Text block:
>>>>

Version tested DS
So, Nintendo spends years making bright and bouncy games, and as soon as the bright and bouncy approach starts to rule the world again, Advance Wars - among the most inexplicably bright and bouncy, given that it's about nasty old war - decides to toss out the catchy music, surfer dude dialogue and cuddly accoutrements in favour of crunchy guitar and meditations on the futility of war in the aftermath of an apocalyptic meteor strike. Signature colours: brown and grey. Typical.
Still, it's not all bad. In fact, there's very little bad at all. Intelligent Systems has rolled back a few of the features that made the first DS game, Dual Strike, a bit too complicated, and then rolled forward again with some sensible new units and a few of the things Advance Wars fans have been aching for, like online play. Gone are the tag-team CO (Commanding Officer) powers, multiple-front battles, black bombs, pipe-runners and stealth fighters, for instance, but in come things like a motorbike gang that can move vast distances and play the city-capture role previously reserved for infantry and mech units, which speeds up that side of the game considerably. There's also an indirect-fire anti-tank unit that can - gasp - counter-attack when fired upon, and the battleship can now move and then fire from a distance in the same turn.
But before we get bogged down in the detail, let's give our friends the newcomers (hi there!) the benefit of a pleasant refresher. Advance Wars - terrific in two instalments on the GBA, mostly terrific on the DS and rather popular for rather longer if you trace it back to the original Japanese versions on old-days consoles - is a simple turn-based strategy game where you move a collection of units (which still bob up and down, happily) around a playing grid square by square, trying to dispatch an opposing force comprised of a similar assortment. It appeals because defeating your enemy is about carefully weighing each unit's strengths, weaknesses and potential exposure once it's performed an attack against the strengths, weaknesses and exposure of your enemy's units. Tanks are good against recon units, but poor against aerial bombardment, but then choppers and planes are toast if there's an anti-aircraft unit on the prowl. Subs are great for sinking battleships, but cruisers can smash them to bits in a jiffy. And so on. It's very easy to grasp, and the satisfaction of being good at it is considerable.
As with previous instalments, Dark Conflict features a story-driven single-player Campaign mode with main missions that unlock one by one. Between (and sometimes during) these, your characters chat to one another and so the story progresses. Our tie-wearing fancy-haired hero begins the game by surviving a world-ending meteor strike, and then quickly joins up with the noble Captain Brenner. There's also a girl with amnesia, a virus that kills you with shrubbery, and lots of sinister, self-involved or pantomime bad-guys plotting against you.

<<<<

Try it: Write a continuation of the Advance Wars review, starting right after its final sentence. The items that follow have nothing to do with the review and can be ignored.

Extracted material:

>>>>

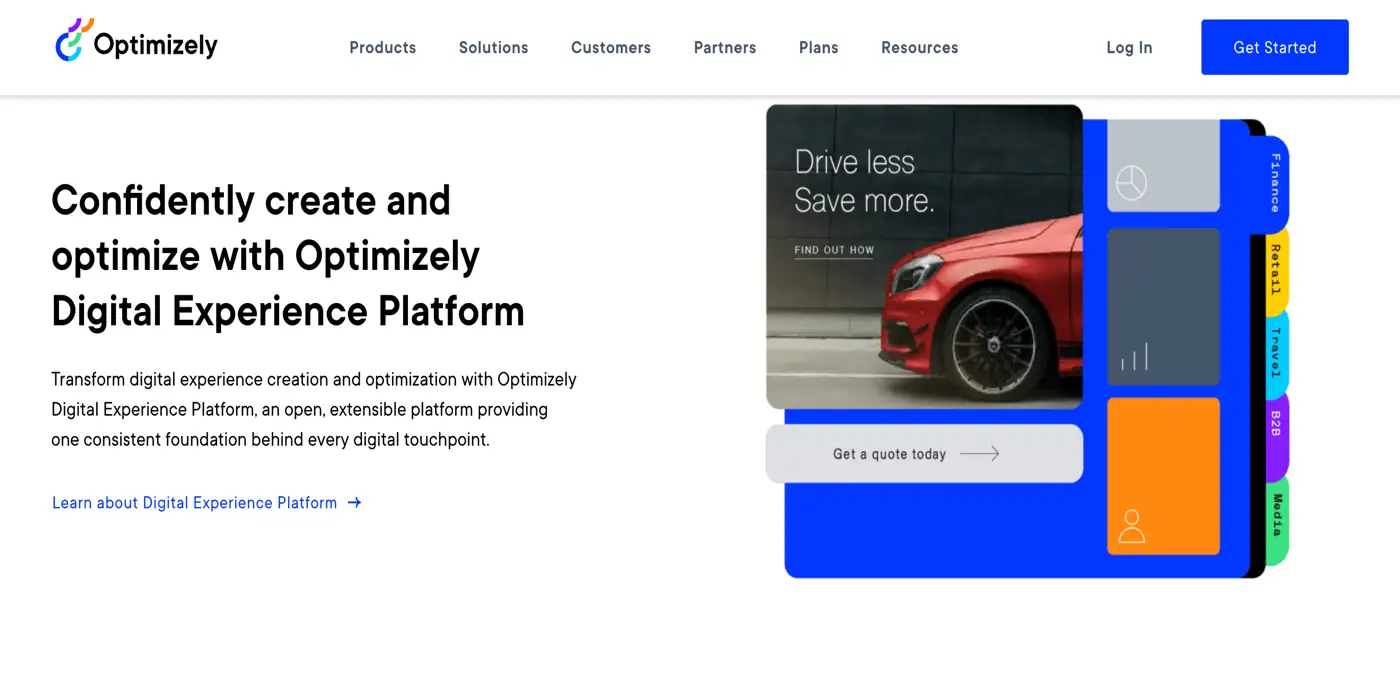Click the arrow in Get a quote today
The width and height of the screenshot is (1400, 700).
979,454
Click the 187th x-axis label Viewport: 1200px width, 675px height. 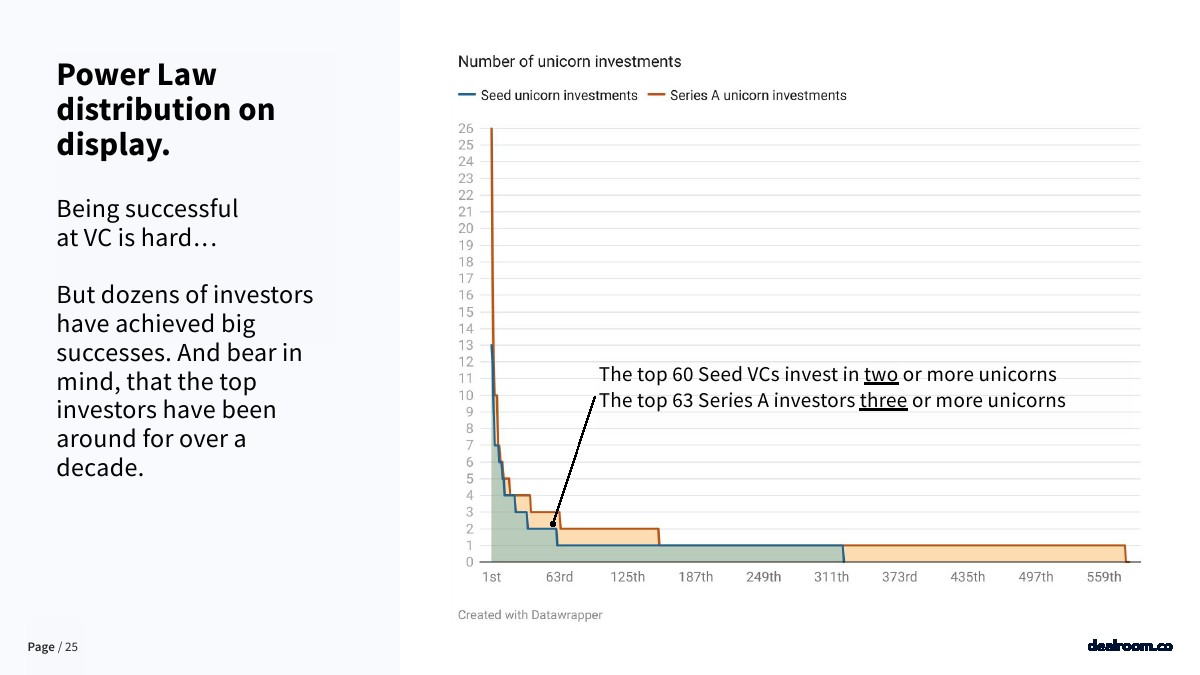pyautogui.click(x=695, y=577)
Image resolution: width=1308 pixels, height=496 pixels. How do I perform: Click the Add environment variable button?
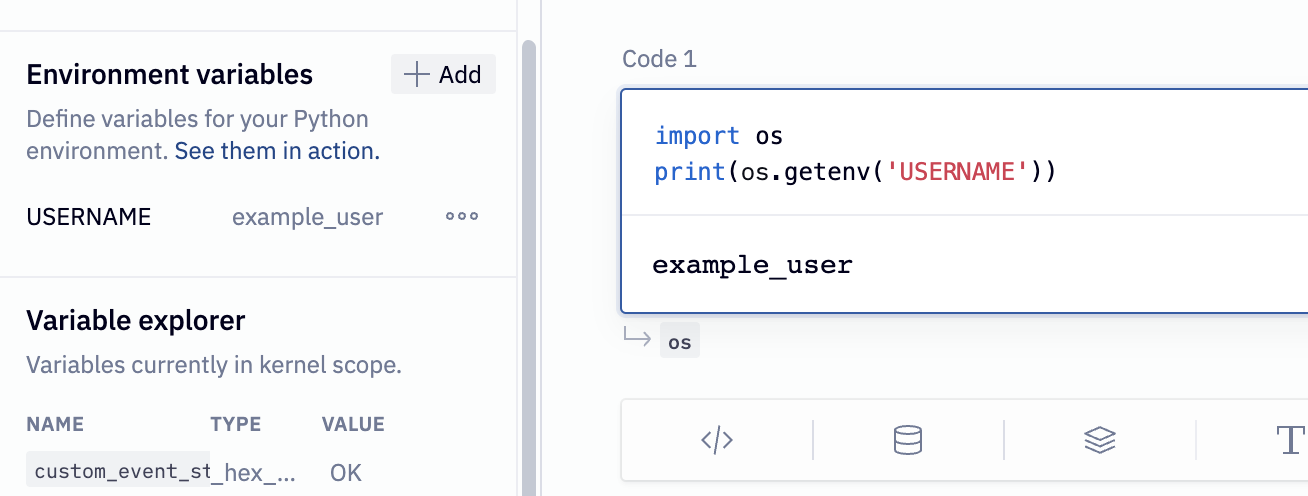click(443, 75)
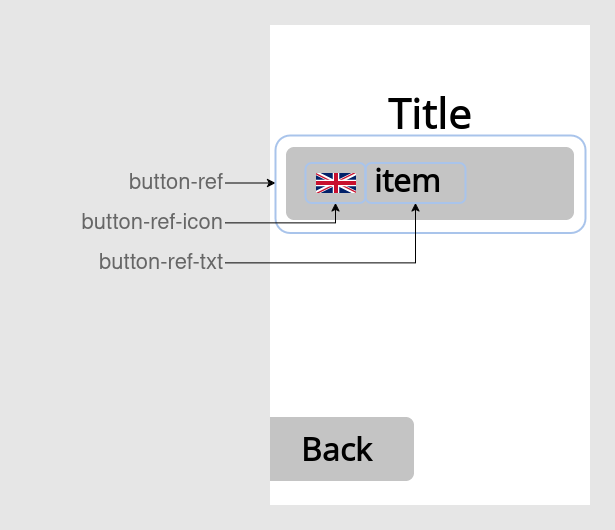Click the "button-ref-txt" annotation label
615x530 pixels.
pos(161,262)
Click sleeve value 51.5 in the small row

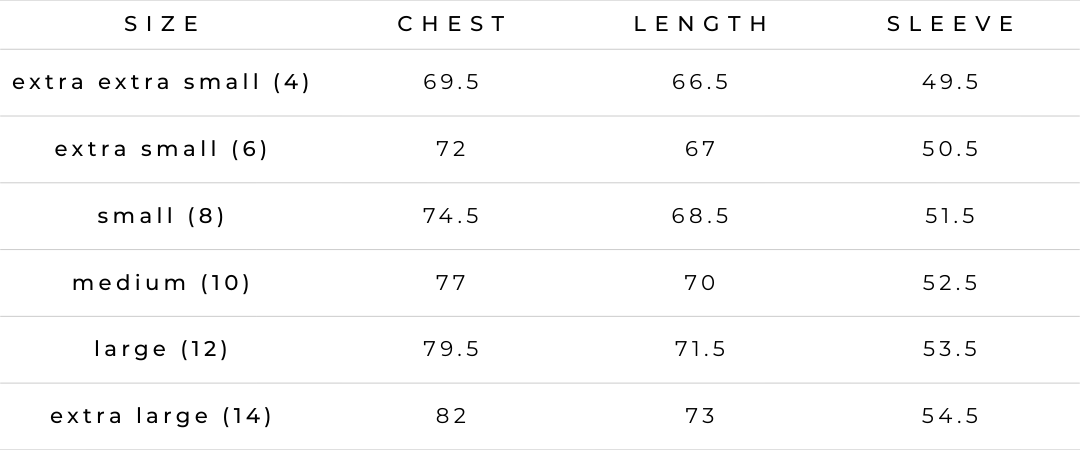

<<<<

Result of this task:
Unlike past games, however, this particular crew is rather achingly sincere, and more than a little bit like the ones found in Intelligent Systems' other turn-based strategy series, Fire Emblem. They're not particularly likable, but worst of all they have finally decided that killing is rotten and war is horrible. Yes it is and yes it is, but nobody's saying anything we haven't heard before, and they're not saying it over and over again across far too many dialogue screens. You can press Start to skip these exchanges, but Advance Wars fans have come to enjoy the silly banter and daft characters like Jugger and Lash, so it seems a shame for them to have to do that because someone at Intelligent Systems has decided that bouncy tank commanders ought to have a conscience.
The missions themselves, though, are well worth experiencing. Right from the start, it's obvious the rules have changed a bit. Status-affecting CO powers are ignored almost completely (and only make themselves apparent a good few hours into the game - and in a diminished role that won't turn the tide of battle so simply), with a stronger focus on the basic rules of engagement; that one thing is stronger at this, while another is stronger at that, and that you must use things in combination to dispatch the enemy without running out of units yourself. Deployment maps where you can manufacture reinforcements obviously return, but now you can set up temporary bases and ports to re-supply and patch up your troops (the latter stepping in for the banished black boats with their repair abilities). The fog of war, which shrouds enemy movements from you and yours from them on certain maps, also returns, but now there are more ways to puncture it than sending vehicles blindly into the gloom or positioning infantry on a mountain: you can also use a special truck to fire a flare, while fires burn in certain areas, illuminating the immediate vicinity.